» **Exercise brief**
Copy nothing but the line with "Task: Open the 文件 menu" and the lines that follow it to the end of the entries below, and keep the pictures out.

Collected data
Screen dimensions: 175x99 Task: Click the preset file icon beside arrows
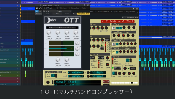[x=44, y=11]
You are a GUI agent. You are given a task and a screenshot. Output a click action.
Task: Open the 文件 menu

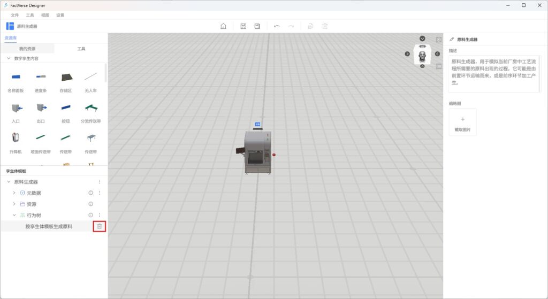14,15
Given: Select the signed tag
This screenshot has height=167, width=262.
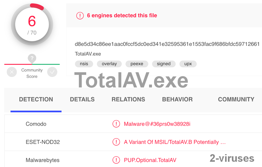Looking at the screenshot, I should (163, 64).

» **Worked solution**
Task: Open the 文件 menu

14,15
Given: Select the signed tag
This screenshot has height=167, width=262.
Looking at the screenshot, I should (163, 64).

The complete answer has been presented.